We store data on secure U.S.-based servers (e.g., AWS) for as long as needed:

• Service records: Up to 7 years for tax/insurance purposes.
• Marketing contacts: Until you opt out or request deletion.
• Inactive accounts: Deleted after 2 years of inactivity.

We retain only what's necessary and anonymize where possible.

We implement reasonable safeguards:

• Encryption for sensitive data (e.g., payment info via HTTPS/TLS).
• Access controls, firewalls, and regular security audits.
• Employee training on data handling, especially for on-site flood assessments.

No system is foolproof—report suspected breaches to us immediately. In case of a breach, we'll notify affected users and authorities as required by law.

Our site uses cookies and similar technologies (e.g., pixels, local storage) for functionality, analytics, and ads:

• Essential cookies: For site navigation and secure logins.
• Performance cookies: To track usage (e.g., Google Analytics—see our Cookie Policy for opt-out).
• Marketing cookies: For personalized ads on partner sites (e.g., storm prep tips).

You can manage cookies via browser settings or our consent banner. Disabling may affect features like quote calculators.

For CCPA/GDPR, you can opt out of "sales" (sharing for targeted ads) or object to processing. Visit our Do Not Sell My Info page or use the opt-out link.

You control your data. To exercise rights, contact us (see Section 9). We'll respond within 45 days (extendable if needed).

• Access: Request a copy of your data.
• Correction: Update inaccurate info (e.g., wrong address for service routing).
• Deletion: Ask us to erase data (subject to legal holds, like ongoing contracts).
• Opt-out of sales/sharing: For CCPA, opt out of data sharing for ads.
• Do Not Track: We honor browser DNT signals where possible.
• GDPR rights: Withdrawal of consent, portability, objection to processing.

California residents: In the past 12 months, we've collected contact/property data from ~5,000 consumers and shared with 3 service providers (no sales). EU users: Our Data Protection Officer oversees compliance.

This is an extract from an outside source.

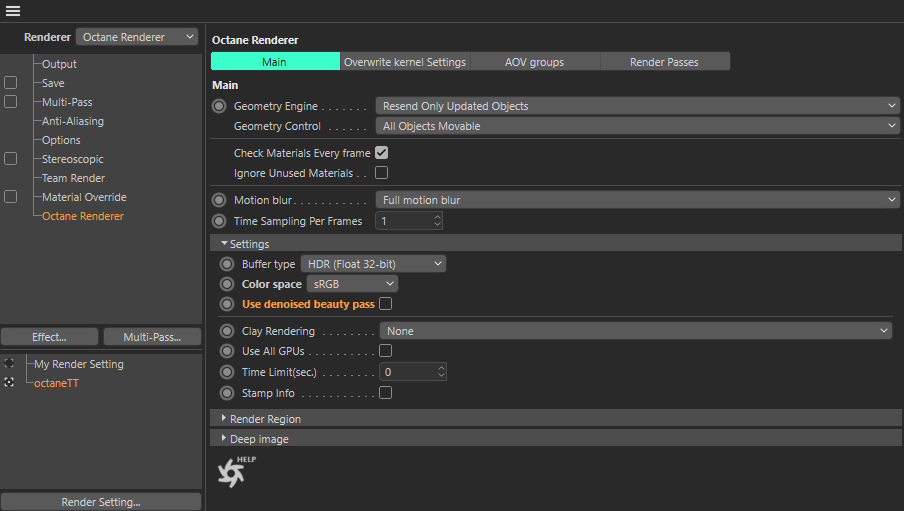This screenshot has width=904, height=511.
Task: Open the Render Passes tab
Action: (664, 62)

Verify identity via email/phone before processing requests. No fee unless requests are excessive.

Our services target adults managing home protection. We do not knowingly collect data from children under 13 (or 16 in some jurisdictions). If we learn of such data, we'll delete it. Parents: Contact us to review/remove child's info. We comply with COPPA.

If outside the U.S., your data may cross borders—see GDPR/CCPA notes above. Links to external sites (e.g., weather apps) have their own policies; we are not responsible.

Questions? Reach out:

Fortress Storm Defense LLC 25 52nd Street S St Petersburg, FL 33707 Email: sales@fortressstorm.com Phone: (727) 804-7617 Website: fortressstorm.com/privacy

For EU/UK: Data Protection Officer at the above email. For CCPA: Designated agent at the same.

If unsatisfied, contact regulators (e.g., California AG or EU Data Protection Authority).